In the 1960s Booker T and the MGs anchored the Stax Records sound out of Memphis backing the likes of Otis Redding, Sam and Dave, Wilson Pickett and many others while charting hit singles on their own.

 

On Thursday night Booker T Jones and his trademark Hammond B3 organ played to a packed house at Turner Hall. A wise man once said "everything changes." While this sure wasn't the MGs, the show offered a wonderfully wide spectrum of Jones' talents.

 

Leading a band that was half Boston jam band blues (bass and guitar) and half Oakland blues funk (drums and guitar), the group came out of the gates like a grungy Meters with "Pound It Out" and other tunes from "Potato Hole" (Jones' 2009 collaboration with the Drive-By Truckers and Neil Young). Sound problems found the musicians making adjustments until everything was dialed in.

 

Somewhere along the way it seems Booker T was discovered by the hordes of jam band followers. No surprise, really, when you consider the influence the MGs must have had on the likes of Medeski, Martin and Wood. The Turner crowd was an inter-generational mix of almost-hippies, backward ball-capped frat-types and all around music fans.

 

Following the eternal groove of "Green Onions," Jones took the mic to sing "Born under a Bad Sign," the tune he authored for Albert King. Following a short break to sort out the onstage monitors Jones grabbed a guitar and took center stage.
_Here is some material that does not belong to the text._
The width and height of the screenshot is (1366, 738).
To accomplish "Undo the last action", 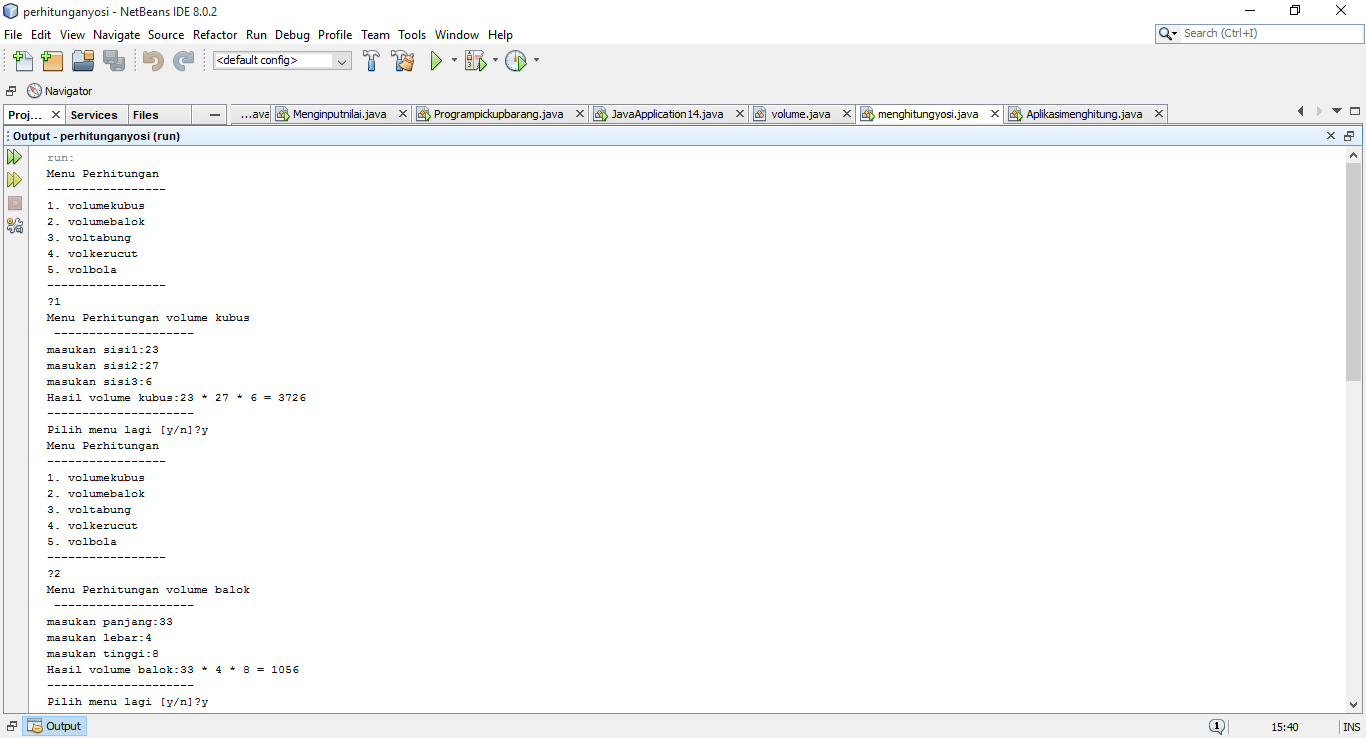I will pyautogui.click(x=151, y=60).
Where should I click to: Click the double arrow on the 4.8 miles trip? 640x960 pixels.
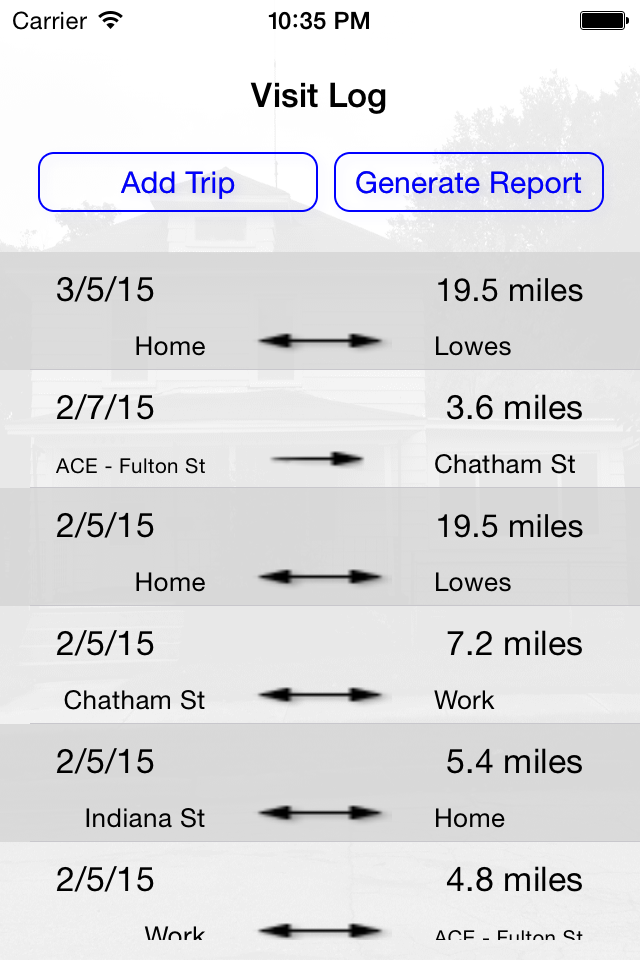point(320,931)
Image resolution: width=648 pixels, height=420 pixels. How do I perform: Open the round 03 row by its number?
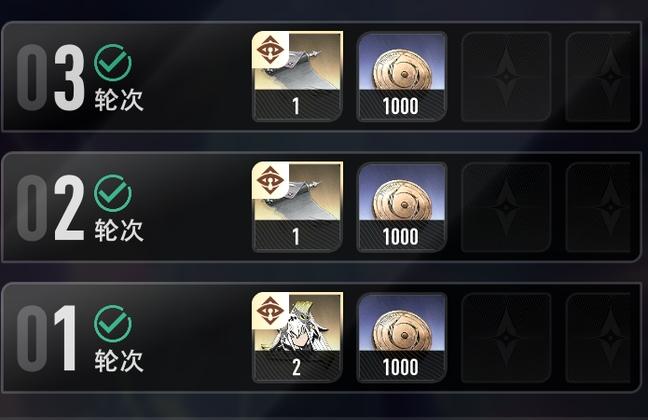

Playing Sam and Dave's "Hold On, I'm Comin" and "Ain't No Sunshine," the song he produced for Bill Withers, he then surprisingly stuck with the guitar for "Take Me to the River."

 

There were more vitamin B3 hits from the MGs era to come with "Hip Hug Her" and a slow motion intro to "Time is Tight." Possibly the evening's highlight was a genuinely gooseflesh version of "Hang ‘Em High" that found the band's dynamics moving from a haunted whisper to a spaghetti Western roar that pushed Jones' Leslie speakers for all they had.

 

When this show was announced there were high hopes that opener JJ Grey and Jones would collaborate. Unfortunately, that would not be the case. With his band Mofro, Grey nails a vibe perfectly updating the swampy soul of Muscle Shoals and Memphis. Performing solo on acoustic guitar at Turner, Grey was likeable enough but never cut through the yakking audience that badly wanted him to be Dave Matthews.

A cover of Van Morrison's "Tupelo Honey" was courageous but only begged what a collaboration with Booker T might have delivered.